Clio Barnard – “The idea that film can deliver reality is nonsense”
Cinema needs clear thinkers like Selfish Giant director Clio Barnard. Trained as a visual artist, she brings a critical eye and a seriousness of purpose to her film-making. She talks to Donald Clarke
When Clio Barnard’s film The Selfish Giant was unveiled triumphantly at the Cannes Directors’ Fortnight last May, more than a few critics bandied around words such as “naturalism” or “neo-realism”. The grim, touching story of two boys trying to scrape a living on the outskirts of Bradford, Barnard’s picture follows in the tradition of earlier tough classics such as Kes and Nil by Mouth. The performances are rough and unshowy. The story is loosely structured. But Barnard is wary of the realist delusion.
“I guess I got interested in this expectation that film can deliver reality – which is a nonsense,” she says. “I was trained, as a visual artist, to be rigorous about that. The founders of the Direct Cinema movement would say this is more real because now we move the camera. That always seemed like a false aspiration to me.”
Cinema needs clear thinkers like Bernard. A tall, thin Yorkshire woman, she easily zips from critical analysis to playful quips in the space of a friendly clause. It is not altogether surprising to learn that she came to film through the world of the visual arts. She has the seriousness of purpose that such training often instils. The daughter of an academic, she seems to have spent early years in the ideal environment for a future artist.
“I grew up on the edge of the moors,” she says. “It was romantic when the weather was good. It was bleak and beautiful. I really felt a great connection with the landscape.”
That comes through in The Selfish Giant.
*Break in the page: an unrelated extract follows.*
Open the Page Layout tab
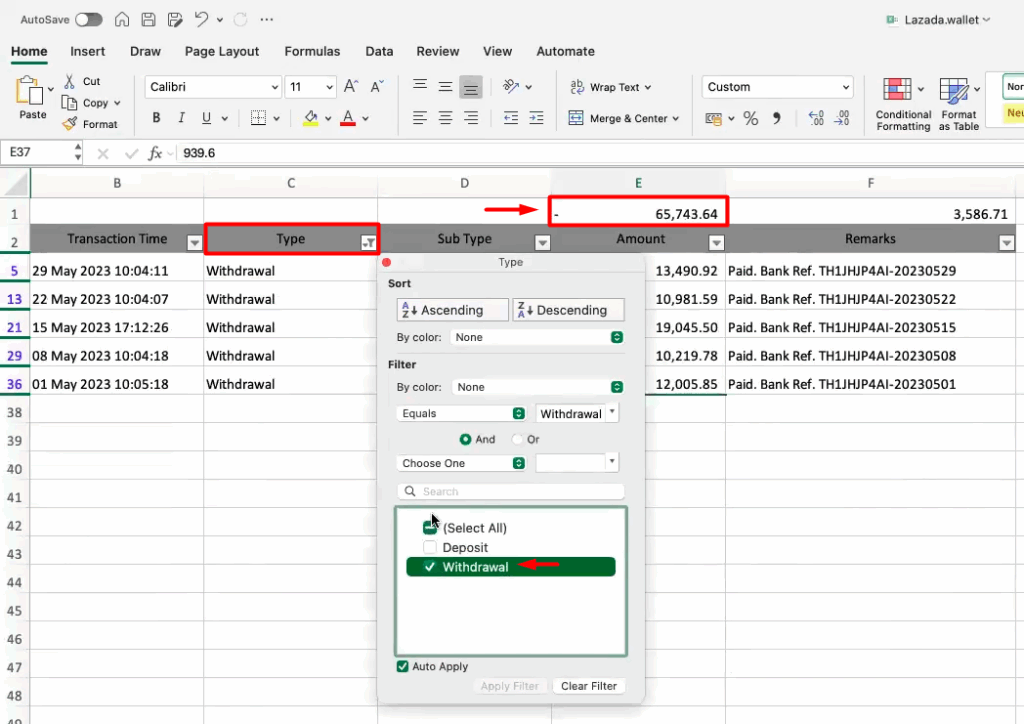The width and height of the screenshot is (1024, 724). click(x=222, y=51)

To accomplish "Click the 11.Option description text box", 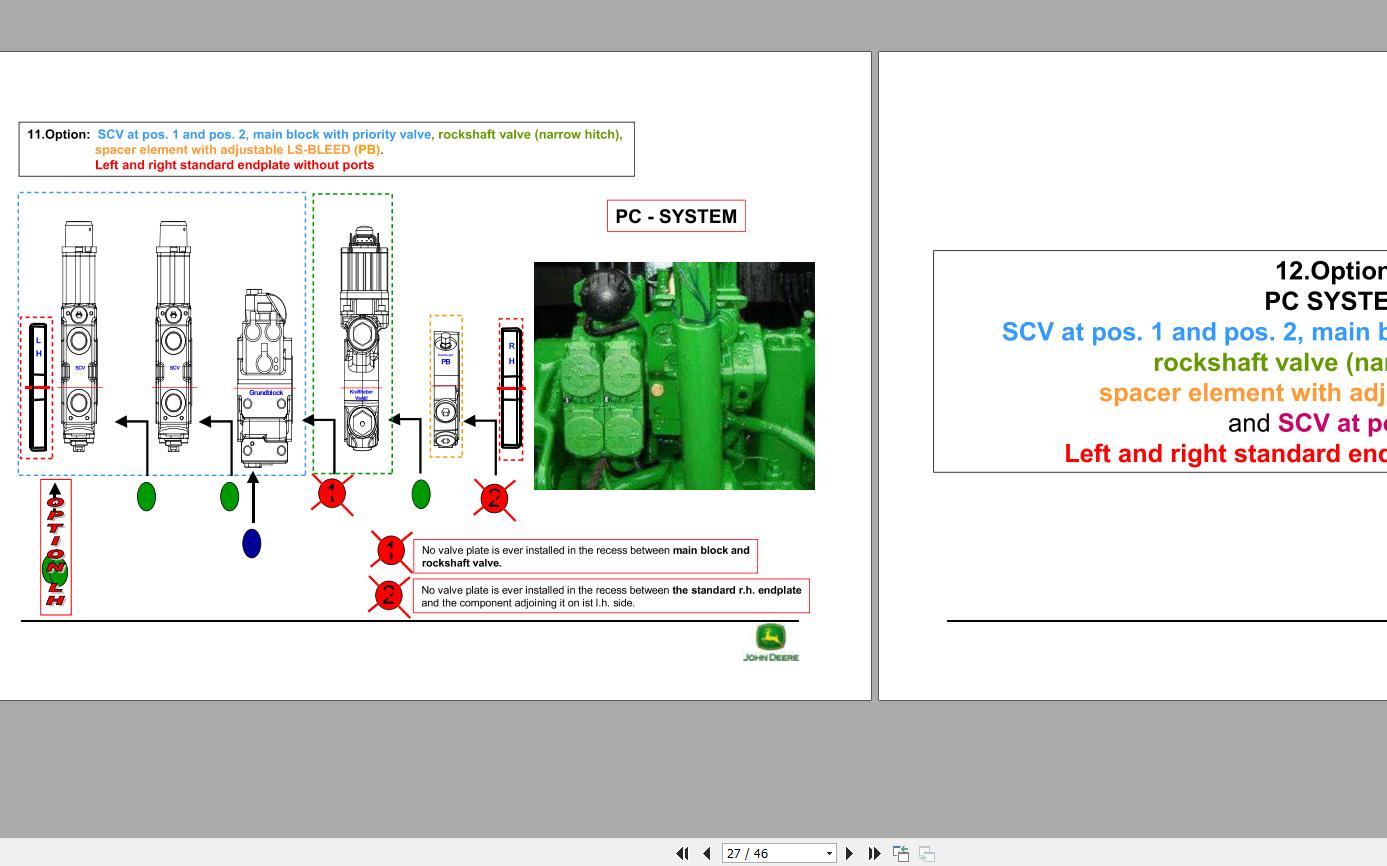I will point(326,150).
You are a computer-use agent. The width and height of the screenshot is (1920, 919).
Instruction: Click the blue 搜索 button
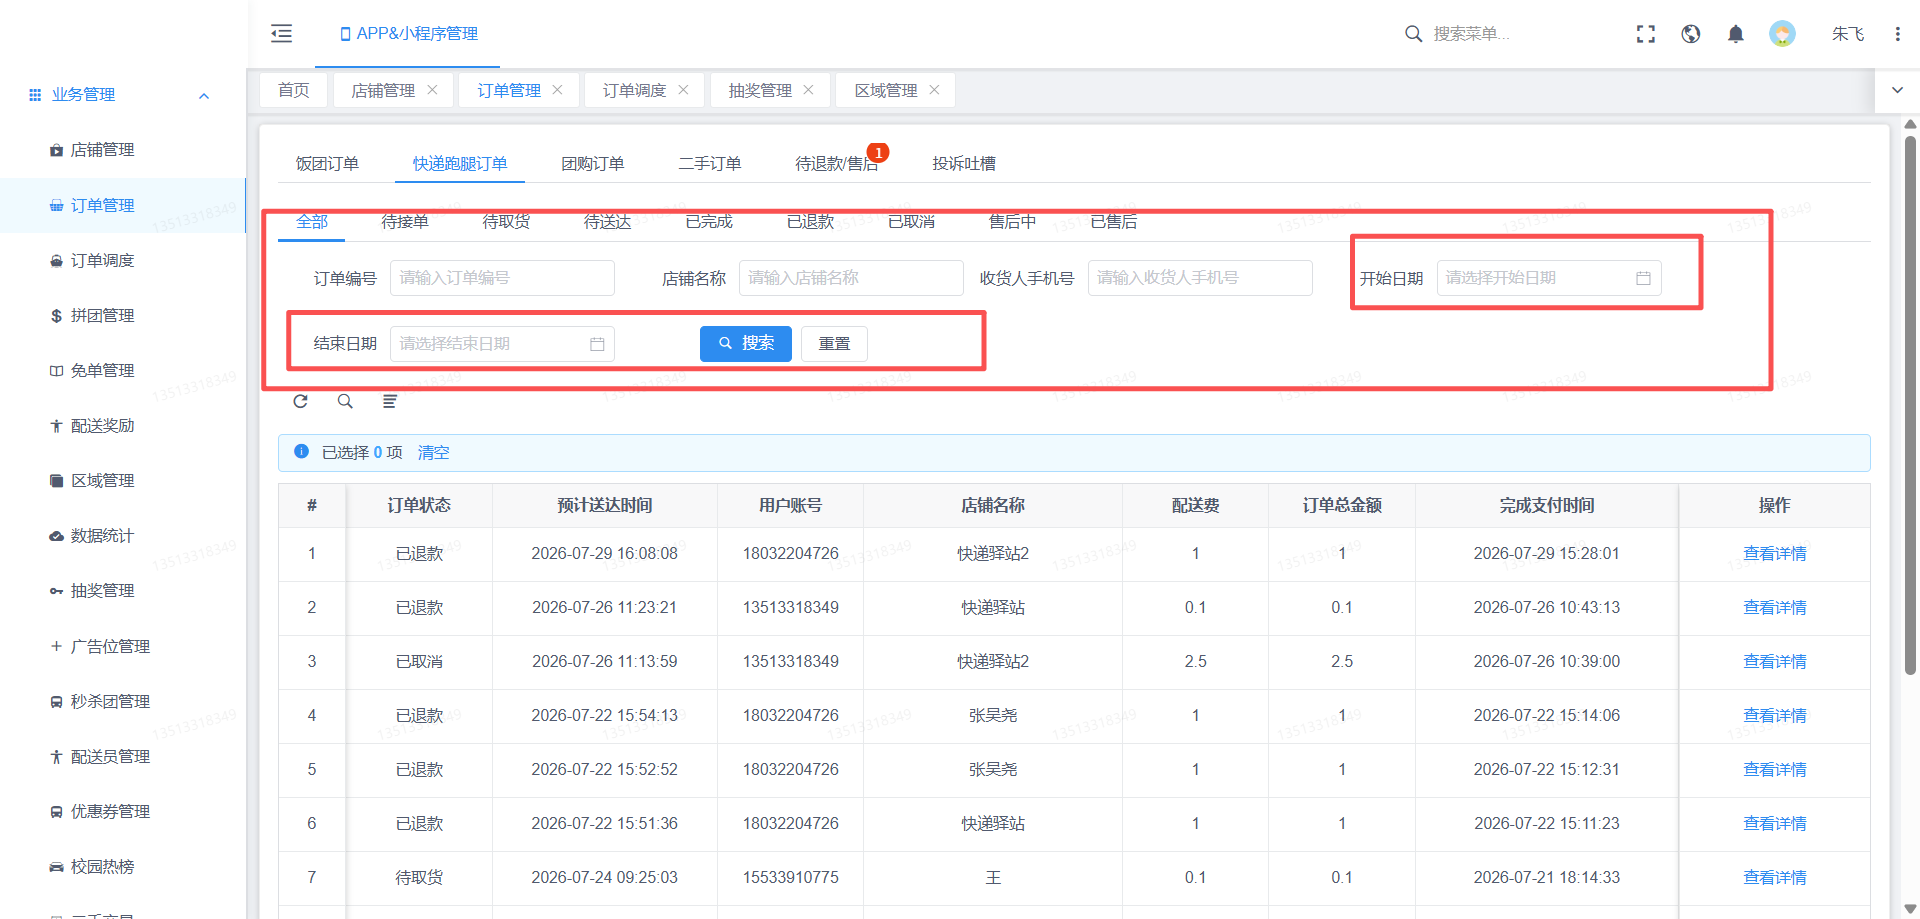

There are some extraordinarily bewitching shots of superficially unattractive vistas.
“Yes, my favourite shot is the one with the cooling towers and the sheep. They seem benign and beautiful to me. We could have made that sinister. But we chose to go the other way.”
Bernard eventually made her way to art school in Leeds where – if she isn’t being modest – she tried hard to paint, but couldn’t quite get her head around the oils. Then an original style of stop-motion animation began to work its way organically into her work. Using a hand-cranked Bolex movie camera, she began taking images of her work and, without really willing it, Bernard found herself turning into a film-maker.
“I made an experimental film and did some work for galleries,” she says. “I also made a short narrative film and developed a feature that didn’t get made. Then I went back to the National Film School because I thought if I am going to make narrative film, then I had better learn the language. I could think about framing, but I needed to learn how to work with actors.”